According to ASSOCHAM's survey on "Nursery admission procedures are taking away the innocence of pre-schooling", over 21 per cent of parents who live on rent have already shifted to the areas with more numbers of "famous schools" in Dwarka, Vasant Kunj, Rajendra Nagar, Rohini etc.
Others are planning to shift to areas where the concentration of "good" schools is higher and have already asked their brokers to find an accommodation, reveals the survey. The survey was conducted on 2,500 parents in Delhi-NCR region.
"Nursery admissions have become an anxiety-ridden mission for parents seeking to secure a seat for their tiny tots in reputed public schools due to limited number of seats," said D S Rawat, Secretary General, ASSOCHAM.
"For parents it is sort of a wild shot as even after shelling out so much of money on admission forms there is no certainty that their child will eventually get through that school," added Rawat.
The neighbourhood criteria has made parents rush to shift house so that they can be within the three kms radius of the school, a distance that will get them a full 20 points, points out the survey.
There are over 3,000 public schools in Delhi which normally sell prospectus, containing details about admission processes in their respective schools for Rs 500-800, adds the ASSOCHAM paper.
"Increasingly rising fees of admission procedure in most of privately managed schools in metro has deterred the budget of even well to do families.
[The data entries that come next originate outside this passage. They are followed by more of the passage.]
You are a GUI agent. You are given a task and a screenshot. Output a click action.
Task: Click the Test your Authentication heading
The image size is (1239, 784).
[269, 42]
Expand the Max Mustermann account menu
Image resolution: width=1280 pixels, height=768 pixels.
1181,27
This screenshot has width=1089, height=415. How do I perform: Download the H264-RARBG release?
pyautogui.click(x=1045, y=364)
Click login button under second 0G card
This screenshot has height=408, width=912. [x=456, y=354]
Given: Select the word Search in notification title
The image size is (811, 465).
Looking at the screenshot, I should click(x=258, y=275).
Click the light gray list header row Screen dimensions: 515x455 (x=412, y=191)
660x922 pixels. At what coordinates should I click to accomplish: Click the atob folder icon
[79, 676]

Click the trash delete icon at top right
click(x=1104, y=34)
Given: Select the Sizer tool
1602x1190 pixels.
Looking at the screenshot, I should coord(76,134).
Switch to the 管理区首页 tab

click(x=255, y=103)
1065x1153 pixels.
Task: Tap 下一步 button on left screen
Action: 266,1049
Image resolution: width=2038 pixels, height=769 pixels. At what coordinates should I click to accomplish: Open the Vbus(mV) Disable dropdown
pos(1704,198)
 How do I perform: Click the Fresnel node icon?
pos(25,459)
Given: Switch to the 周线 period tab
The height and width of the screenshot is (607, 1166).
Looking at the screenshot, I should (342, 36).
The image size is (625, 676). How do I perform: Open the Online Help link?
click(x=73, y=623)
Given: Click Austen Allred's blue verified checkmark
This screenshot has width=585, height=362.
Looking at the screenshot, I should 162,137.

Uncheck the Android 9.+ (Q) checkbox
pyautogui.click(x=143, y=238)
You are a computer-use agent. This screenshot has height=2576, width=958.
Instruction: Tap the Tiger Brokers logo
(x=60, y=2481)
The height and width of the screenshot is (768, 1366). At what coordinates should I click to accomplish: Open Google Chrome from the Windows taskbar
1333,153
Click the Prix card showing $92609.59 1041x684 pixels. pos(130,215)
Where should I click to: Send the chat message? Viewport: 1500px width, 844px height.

Education is now being run like a commercial business enterprise these days," added Rawat.
As per the chamber estimates over 60 million children are studying in private schools charging hefty fees.
Having fallen through a lopsided government-approved points-system, many parents are being forced to opt for management seats that cost around Rs 1.5 lakh and more, adds the majority of respondent.
Some parents have no option unless they take a loan. Nearly 28 per cent said they are trying to get a personal loan.